With regard to b) support for languages other than AppleScript, ruby and python support is likely to work through Apple's Scripting Bridge.

Most AppleScript aware applications can be made to support ruby and python through this bridge:

http://developer.apple.com/mac/library/documentation/Cocoa/C...


This is beautiful. I love that it saves its steps as an OS X plist file.


I believe this is a consequence of using the CoreData defaults. I hope the author leaves it this way. That would allow me to output automated tests from scripts.


I hope this continues to develop.

At the moment it seems there is a need to know the ids/classes of your entire page by heart - or resort to looking at your own source, it would make it _much_ less painful if when you click in a box that expects an element ID that your cursor could then be used to click an element, to generate the xpath (like webinspector/firebug).


SSL appears to be broken, sadly.

Interesting app though - have been a heavy user of Selenium for testing but building the scripts has been time intensive and generally is done by the QA team rather than by devs. If the UI for building these tests gets better, then devs may end up building tests for themselves rather than expecting someone else to do it.

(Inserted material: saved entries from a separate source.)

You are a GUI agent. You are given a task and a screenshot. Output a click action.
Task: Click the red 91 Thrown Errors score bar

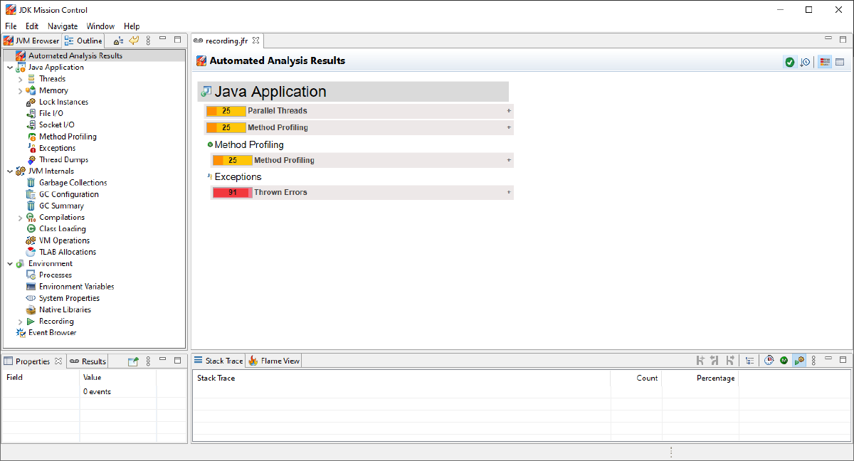[x=233, y=193]
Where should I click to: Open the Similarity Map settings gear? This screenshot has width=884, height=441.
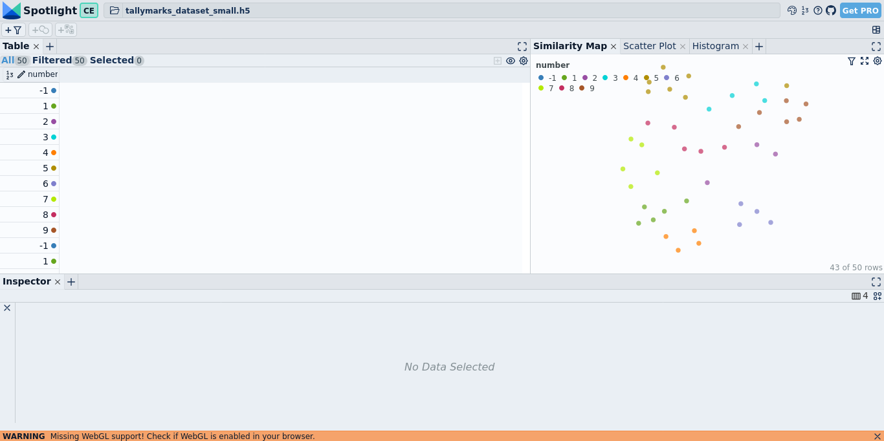pos(878,61)
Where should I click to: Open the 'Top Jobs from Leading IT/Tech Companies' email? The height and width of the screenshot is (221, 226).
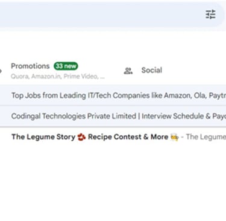113,95
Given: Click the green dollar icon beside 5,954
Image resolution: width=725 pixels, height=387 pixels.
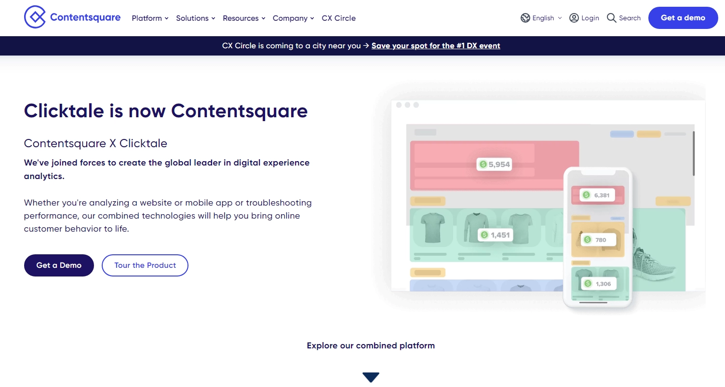Looking at the screenshot, I should click(x=483, y=164).
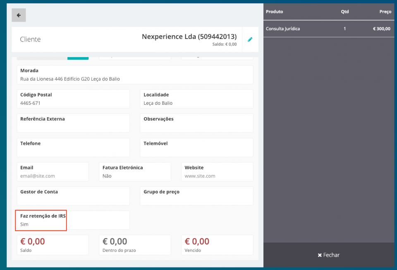
Task: Click the Saldo balance box
Action: (53, 245)
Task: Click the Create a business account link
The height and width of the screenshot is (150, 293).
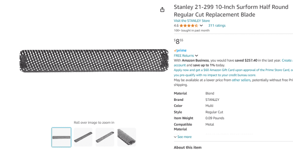Action: [287, 61]
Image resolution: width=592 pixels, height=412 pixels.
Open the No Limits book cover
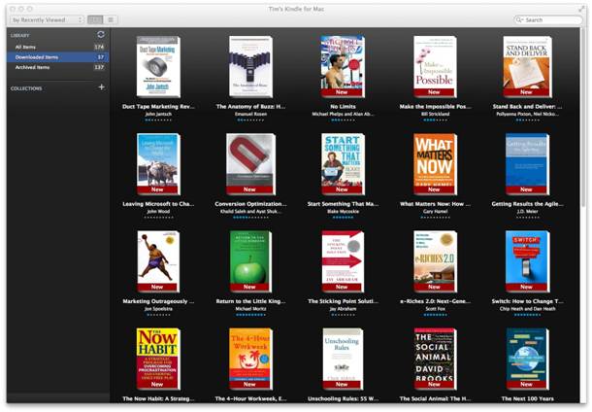pos(343,66)
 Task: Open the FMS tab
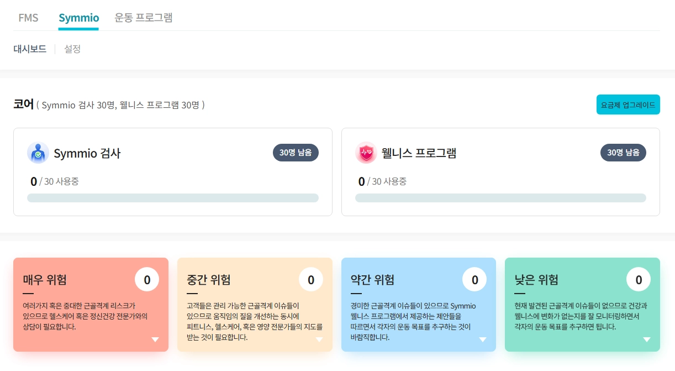pyautogui.click(x=28, y=18)
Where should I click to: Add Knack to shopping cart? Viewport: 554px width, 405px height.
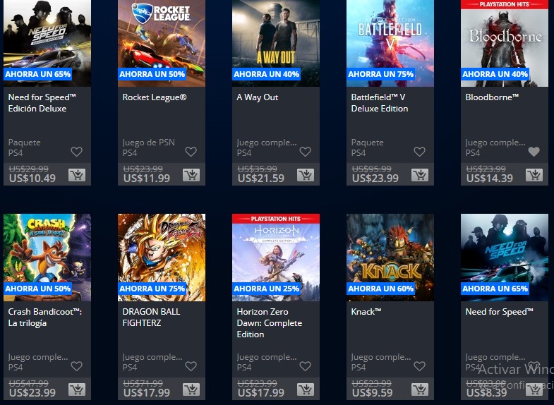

See http://groups.google.com/group/fakeapp/browse_thread/thread/... for the workaround that got SSL working for me.

(Basically the app currently fails quietly if the SSL certificate doesn't validate, rather than prompting for action.)


Look at that, yet another browser automation tool that violates Google's TOS in its demo.


I didn't know what you were talking about, so I looked it up. I guess you're referring to this:

> 5.3 You agree not to access (or attempt to access) any of the Services by any means other than through the interface that is provided by Google, unless you have been specifically allowed to do so in a separate agreement with Google. You specifically agree not to access (or attempt to access) any of the Services through any automated means (including use of scripts or web crawlers) and shall ensure that you comply with the instructions set out in any robots.txt file present on the Services.


Yeah, sorry about that, I guess that would have made my comment a little less worthless. My interpretation of that clause includes tools such as this, and though it is hardly some gross violation, I do find it amusing.

I know Selenium RC does the same thing in sample scripts for some of its bindings, and I'm pretty sure I've seen it in other tools as well.


i'll be curious to see how many people use this for testing and how many end up using it for more nefarious purposes like screen scraping or rigging TIME's 100 most influential people poll.


red rock coffee ftw.


Maybe HN needs to supply more context when we hit the reply button so that we don't end up replying to the wrong threads.